比如读金庸的《飞狐外传》,看到袁紫衣拒绝了胡斐,皈依佛门,心头不免难过。原先以为,这难过是因为男女主人公没有大团圆的结局,后来年齿渐长,慢慢明白,让我动心的是袁紫衣念出的那几句话:一切有为法,如梦幻泡影,如露亦如电。十几岁的我,并不甚懂这几句佛语的意思,却本能地由此感受到人生的偶然与迅捷,如梦,如幻,如泡影,都是虚空而转瞬即逝之物。当然,佛家此说自有其解释,但这诸多佛法中的一大部分,是与时间有关,与人在世间的感受有关。在这一点上,中西方哲学没有区别,抵抗时间,一直是人类文化中的根本部分之一。

古人说,天不生仲尼,万古长如夜;或者有关彭祖的传说,有关那些求长生的故事,以及他们所想象出来的土行孙和飞毛腿,本质上无不是在那个时代和语境中对时间的克服。当然,现代社会的飞机、高铁、手机,一次又一次刷新我们的物理速度和心理速度,也由此不断刷新我们的时间观念。这些发明及其影响太明显了,无须论证,却有一种最为日常的事物,悄然改变着我们的生活时间,而不被人重视。

我要说的是泡面。

1958年,就在我们这边大炼钢铁的时候,日籍台湾人安藤百福(原名吴百福)在大阪府池田市发明了一种后来畅通东方世界的食物:泡面,或方便面。一如它的名字,方便是其首要的竞争力。但直到1970年的时候,中国才生产出自己的第一包泡面,随后慢慢侵入到我们的日常食谱之中。到现在,泡面已经成为中国最流行的简易快餐了。

二十多年后,在疯狂地阅读各种通俗小说的同时期,我第一次知道有泡面这种食物。
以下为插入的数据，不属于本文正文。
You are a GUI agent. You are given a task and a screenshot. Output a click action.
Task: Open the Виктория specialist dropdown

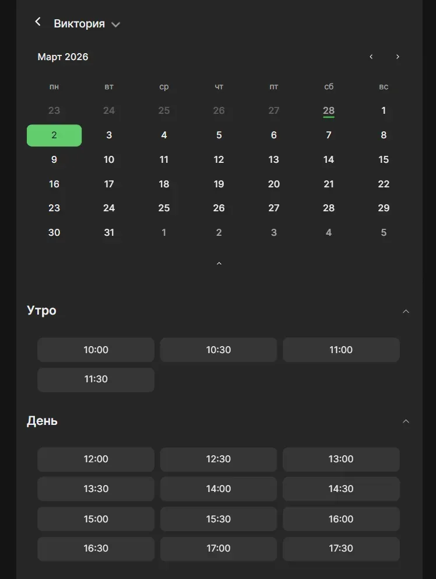(x=87, y=24)
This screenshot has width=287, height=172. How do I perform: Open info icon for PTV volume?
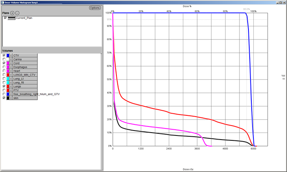(11, 90)
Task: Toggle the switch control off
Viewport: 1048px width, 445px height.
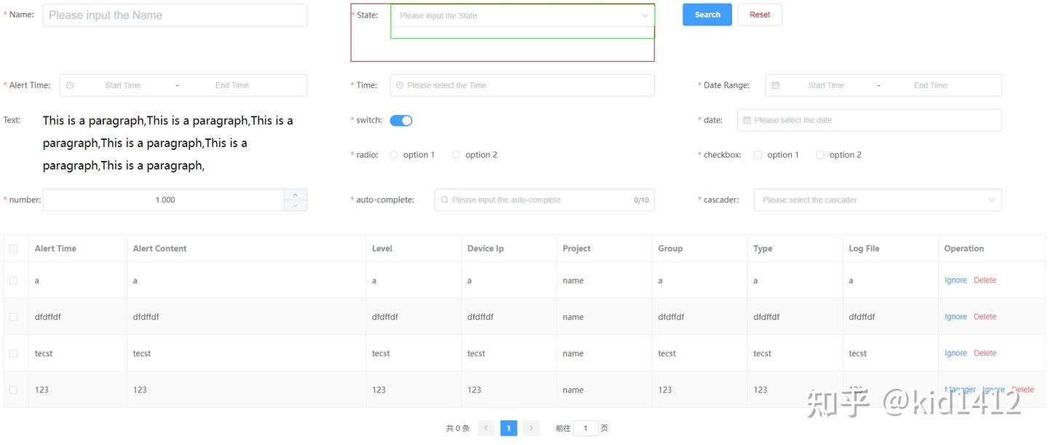Action: click(401, 119)
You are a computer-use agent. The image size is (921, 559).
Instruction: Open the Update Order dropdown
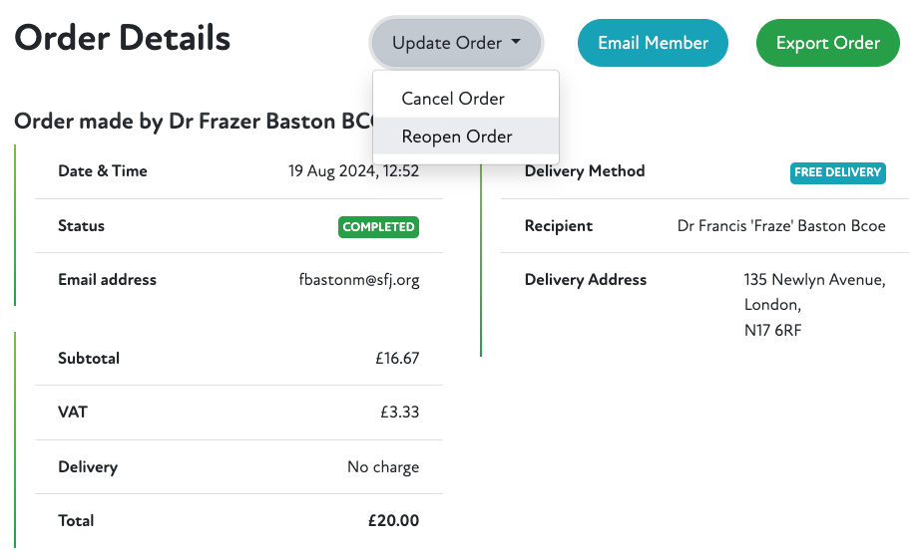tap(456, 44)
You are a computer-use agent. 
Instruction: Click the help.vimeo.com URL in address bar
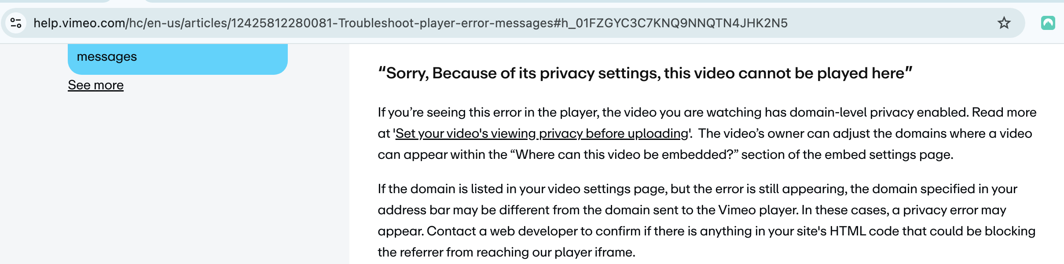410,23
六角钱一包,只有最简单的调料。但那时的泡面,对我们而言,并非如现在所认为的被一些人当作垃圾食品,反而是一种身份和地位的象征。在我们班级里,只有家里条件最好的人,才有资格吃泡面。我清晰记得,每当中午放学铃声响起,我们拿着饭盒准备去食堂吃饭时,就会有一个同学高傲地说:我不去了,我中午吃方便面。而其他同学则带和艳羡和渴望走向米饭和咸菜。我第一次吃泡面时,把饭盒里的汤兑了太多的水,只为了多享用一点调料的味道。那是一种我从未尝过的滋味,现在我可以说,它不过是现代工业生产的味道,可能充满了各种添加剂和可疑物质,但在二十年前,它却是我对美好生活的重要想象:一边读小说,一边吃泡面,人生享乐,无过于此。

后来读大学,同宿舍的新疆同学说,他们坐火车来北京,总要搬着一箱泡面上车。因为那时火车没有提速,从乌鲁木齐到北京要坐72个小时,三天三夜,至少有近十顿饭得在车上吃。我们可以想象,在这样一列从隔壁和荒野出发,穿过大半个中国的列车上,如果没有泡面,人们该如何抵御这漫漫长途。泡面消耗的速度,佐证着火车行驶的距离,当第10盒泡面的残渣被扔进垃圾桶的时候,人们终于从疲惫中望见了北京的楼宇。

泡面成了普通人生活里最重要的食物,但只有在夜晚,特别是深夜时,它才更体现出自己的特殊价值。

在这个国度的任何一个角落,万家灯火时,总有许多人家的光晕,被泡面的热气所氤氲。这鸡肋一样的密友,封存着神秘的力量,静静等着被渴望奇迹的人开启。很多次,我在校对杂志的样稿,或者写作、读书到凌晨,会突然感到一阵莫名慌恐。这恐慌来自于安静的独处,来自于所阅读和所写的故事的刺激,或许也来自于片刻矫情里所感受到的某些“如梦幻泡影”般的悲伤。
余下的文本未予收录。